I just watched the Sex and the City movie with KL, and I feel downright optimistic. It’s funny, I hardly ever talk to people online. I feel like I don’t translate well to facebook chat, like it’s so much harder to come up with something to talk about, and because the talking is all there is, it gets a little awkward. And I practically spent the weekend hanging out with Miss L and I realize I miss all my high school friends- but I’m not going to miss them any more when I go to Mexico. Because they’re already gone. They’re already off in their own lands, spinning away at their own lives trying to make sense of it without me. I might visit band before I leave for Mexico, but on the other hand, maybe not. That high school world is just gone and behind me. I like seeing the younger kids, but it’s really not the same- they still live in a world where passing English is important, where the science teachers are mostly incompetent, where they don’t know if they’re pretty or ugly or whether anyone will ever love them or if they’re just in a relationship for the sake of being in one. I’m rapidly leaving my teenage years and I’m glad of it. I may continue to lead a dramatic and exciting life, but I’m not going to do it with that teenage angst attached. And I’m going to remember that some of my friendships may fade, but often, you see someone again and it’s like you were never apart. I can hear the Oktoberfest music through my window, and it sounds so much like life, you know? You spin around and you laugh in each others’ arms, and then you spin off to another partner and keep laughing, keep turning with the music. Of course you hope it never stops, but the musicians can’t play forever. You just try to have as much fun spinning as you can while it lasts.

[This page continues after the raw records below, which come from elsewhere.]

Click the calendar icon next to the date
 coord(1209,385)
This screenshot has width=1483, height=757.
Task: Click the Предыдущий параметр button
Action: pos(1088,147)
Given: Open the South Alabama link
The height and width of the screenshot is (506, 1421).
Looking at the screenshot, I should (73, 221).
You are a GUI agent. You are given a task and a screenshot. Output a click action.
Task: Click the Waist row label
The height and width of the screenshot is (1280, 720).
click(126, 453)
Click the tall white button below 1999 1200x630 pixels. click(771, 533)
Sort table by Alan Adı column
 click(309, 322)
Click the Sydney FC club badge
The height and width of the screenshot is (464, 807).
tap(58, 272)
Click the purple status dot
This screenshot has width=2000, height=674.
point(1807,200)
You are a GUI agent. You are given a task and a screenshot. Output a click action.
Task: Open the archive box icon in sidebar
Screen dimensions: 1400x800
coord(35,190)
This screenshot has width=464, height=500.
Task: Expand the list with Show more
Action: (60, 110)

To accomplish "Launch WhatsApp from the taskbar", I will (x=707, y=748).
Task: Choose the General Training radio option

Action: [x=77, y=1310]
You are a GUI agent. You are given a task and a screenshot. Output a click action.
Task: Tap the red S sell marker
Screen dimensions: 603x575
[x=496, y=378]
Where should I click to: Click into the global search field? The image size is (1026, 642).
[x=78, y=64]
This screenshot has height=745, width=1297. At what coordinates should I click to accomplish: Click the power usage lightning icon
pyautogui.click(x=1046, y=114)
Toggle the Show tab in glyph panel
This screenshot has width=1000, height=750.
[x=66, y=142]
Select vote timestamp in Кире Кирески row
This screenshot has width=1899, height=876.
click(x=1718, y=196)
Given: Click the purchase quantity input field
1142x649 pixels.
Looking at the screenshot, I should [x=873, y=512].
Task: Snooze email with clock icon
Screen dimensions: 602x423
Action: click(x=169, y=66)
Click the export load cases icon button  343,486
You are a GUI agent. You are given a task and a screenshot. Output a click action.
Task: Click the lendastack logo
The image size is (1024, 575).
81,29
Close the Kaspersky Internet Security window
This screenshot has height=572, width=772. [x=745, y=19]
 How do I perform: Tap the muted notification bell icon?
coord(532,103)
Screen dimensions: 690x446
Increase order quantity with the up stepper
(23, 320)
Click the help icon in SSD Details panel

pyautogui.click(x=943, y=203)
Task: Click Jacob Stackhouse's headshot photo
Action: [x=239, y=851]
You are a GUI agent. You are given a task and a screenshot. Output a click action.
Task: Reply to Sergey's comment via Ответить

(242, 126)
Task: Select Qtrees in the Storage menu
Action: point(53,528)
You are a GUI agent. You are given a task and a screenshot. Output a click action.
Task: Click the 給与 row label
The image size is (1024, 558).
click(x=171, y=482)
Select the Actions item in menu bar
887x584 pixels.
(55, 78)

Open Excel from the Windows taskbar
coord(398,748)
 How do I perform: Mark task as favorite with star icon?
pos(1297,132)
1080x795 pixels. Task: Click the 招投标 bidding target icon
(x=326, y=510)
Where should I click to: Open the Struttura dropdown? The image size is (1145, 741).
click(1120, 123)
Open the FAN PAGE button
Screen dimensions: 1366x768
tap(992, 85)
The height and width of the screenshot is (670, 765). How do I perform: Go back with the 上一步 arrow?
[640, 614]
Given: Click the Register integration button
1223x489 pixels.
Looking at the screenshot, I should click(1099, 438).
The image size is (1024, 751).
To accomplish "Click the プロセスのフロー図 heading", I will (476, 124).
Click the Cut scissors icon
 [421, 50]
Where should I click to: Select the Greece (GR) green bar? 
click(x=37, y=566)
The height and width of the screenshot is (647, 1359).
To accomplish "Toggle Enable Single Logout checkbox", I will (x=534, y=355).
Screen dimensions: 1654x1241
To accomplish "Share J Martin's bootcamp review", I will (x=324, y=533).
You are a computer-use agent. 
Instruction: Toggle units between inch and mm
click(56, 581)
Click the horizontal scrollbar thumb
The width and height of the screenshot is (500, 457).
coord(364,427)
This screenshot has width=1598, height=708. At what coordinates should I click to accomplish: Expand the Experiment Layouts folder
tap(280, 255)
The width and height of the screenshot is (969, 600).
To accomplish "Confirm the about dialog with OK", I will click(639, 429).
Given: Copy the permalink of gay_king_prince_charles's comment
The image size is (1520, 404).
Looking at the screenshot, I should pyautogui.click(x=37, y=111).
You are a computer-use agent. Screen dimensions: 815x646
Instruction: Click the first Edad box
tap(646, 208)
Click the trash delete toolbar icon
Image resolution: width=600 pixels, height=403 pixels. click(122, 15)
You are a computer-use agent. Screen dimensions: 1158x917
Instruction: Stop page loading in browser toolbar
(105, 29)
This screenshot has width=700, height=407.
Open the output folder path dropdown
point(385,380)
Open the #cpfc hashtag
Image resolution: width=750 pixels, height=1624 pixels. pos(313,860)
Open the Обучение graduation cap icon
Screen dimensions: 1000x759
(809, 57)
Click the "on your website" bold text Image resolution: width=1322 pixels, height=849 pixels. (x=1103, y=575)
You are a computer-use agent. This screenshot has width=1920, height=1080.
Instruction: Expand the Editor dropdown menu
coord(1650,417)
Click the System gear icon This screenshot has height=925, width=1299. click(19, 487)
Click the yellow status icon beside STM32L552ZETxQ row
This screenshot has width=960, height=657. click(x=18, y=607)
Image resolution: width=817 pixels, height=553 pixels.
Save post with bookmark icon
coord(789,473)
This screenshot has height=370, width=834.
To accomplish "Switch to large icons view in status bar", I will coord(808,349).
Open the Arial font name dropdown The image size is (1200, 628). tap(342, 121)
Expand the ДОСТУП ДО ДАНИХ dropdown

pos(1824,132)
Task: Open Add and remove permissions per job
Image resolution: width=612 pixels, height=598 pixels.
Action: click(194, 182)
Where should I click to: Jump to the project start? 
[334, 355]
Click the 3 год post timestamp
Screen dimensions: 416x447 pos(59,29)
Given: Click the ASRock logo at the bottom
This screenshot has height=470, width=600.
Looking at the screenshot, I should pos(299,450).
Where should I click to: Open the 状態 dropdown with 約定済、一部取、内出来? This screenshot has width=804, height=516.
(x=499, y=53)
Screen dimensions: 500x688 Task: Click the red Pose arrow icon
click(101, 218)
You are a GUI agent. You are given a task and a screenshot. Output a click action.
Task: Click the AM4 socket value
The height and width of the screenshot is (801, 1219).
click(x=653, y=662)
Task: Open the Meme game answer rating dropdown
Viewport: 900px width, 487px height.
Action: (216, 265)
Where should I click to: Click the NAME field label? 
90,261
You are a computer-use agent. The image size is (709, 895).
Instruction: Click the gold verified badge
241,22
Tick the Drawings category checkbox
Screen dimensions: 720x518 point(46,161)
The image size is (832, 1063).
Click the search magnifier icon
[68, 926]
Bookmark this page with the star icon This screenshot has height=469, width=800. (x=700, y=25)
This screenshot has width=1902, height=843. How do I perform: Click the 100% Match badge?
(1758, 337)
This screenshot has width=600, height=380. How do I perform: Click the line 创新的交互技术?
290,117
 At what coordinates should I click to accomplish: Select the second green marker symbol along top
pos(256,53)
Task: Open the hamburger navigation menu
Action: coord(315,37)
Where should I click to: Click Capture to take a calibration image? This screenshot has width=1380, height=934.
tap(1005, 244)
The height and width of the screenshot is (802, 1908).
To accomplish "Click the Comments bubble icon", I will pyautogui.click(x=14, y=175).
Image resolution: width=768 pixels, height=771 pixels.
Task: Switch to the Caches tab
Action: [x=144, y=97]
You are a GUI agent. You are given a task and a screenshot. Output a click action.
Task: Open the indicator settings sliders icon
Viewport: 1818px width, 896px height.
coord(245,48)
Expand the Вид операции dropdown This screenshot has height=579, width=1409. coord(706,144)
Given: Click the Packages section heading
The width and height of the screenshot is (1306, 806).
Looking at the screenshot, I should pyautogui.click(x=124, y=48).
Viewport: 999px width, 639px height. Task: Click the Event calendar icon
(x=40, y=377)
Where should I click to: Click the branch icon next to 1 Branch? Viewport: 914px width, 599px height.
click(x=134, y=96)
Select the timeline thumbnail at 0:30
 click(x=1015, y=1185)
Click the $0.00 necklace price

To all my girls, I love you. To all my boys, I love you too. And to all those of you who aren’t mine yet, I can’t wait to meet you :)

I can’t represent for shit. I got it backwards- I got an Oakland face with an LA booty. I’m sure you know what that means, and if you don’t, well, have fun with your imagination. It occurs to me that I spend a great deal of time thinking about my beauty or lack thereof and contemplating on the place of beauty in general. Most of these posts refer to it somewhere. Is it because I’m shallow? I don’t think so, but why else do I always come back to it? I suppose it is my central insecurity, and also the one thing I am least able to fix. Sometimes I think things would’ve turned out better if I were hotter, but then, that’s the problem isn’t it. I can’t really make myself much hotter. I am this hot. The irony is how much colder I really am than everyone else- I run at 96 degrees, beezy. I can’t pull off layering because I get too hot and want to pull it off. Besides, we know you skinny chicks are just trying to hide what you look like under all those damn clothes. Yeah, I’m doing it too. Maybe we shouldn’t be doing it. Maybe we should walk free under the sun, soaking up it’s rays and exciting the pricks on all the guys we meet. But hell, I can’t afford the sunscreen for that lifestyle. I mean, really, sunburned nipples? No thanks. The fairy dream of the sun as the life-giving force of the planet is great right up until it burns you. Or melts the wax in your wings. But that’s life, isn’t it? You can’t fall too much in love with any idea, anything, any person. Too much devotion to anything burns. Perhaps one day I’ll learn to live dispassionately; it would hurt a lot less. But oh, the sun feels so delicious on my skin, warming it and caressing it as I lay out and think of how nice it feels. And no matter how many times I’ve gotten burned, I still go out and smile when it hits my face. Maybe one day I’ll get tired of it- but somehow I don’t think so. I think getting tired of the sunshine would be like getting tired of the city or ice cream or people- you have a few bad experiences, but it’s worth it anyway. Maybe that’s life? Maybe I won’t know until it’s over. Oh I’m so trusting. I might be a cynical bastard, but let’s be real, I’m a bloody optimist by nature. If I feel like you appreciate me, you can ask for nearly anything. You might not get it, but I’m never insulted if you don’t try to insult me. Oh I love you. I just love people so much… too much maybe. Like the sunshine. Lucky I have my clothes to protect me, huh?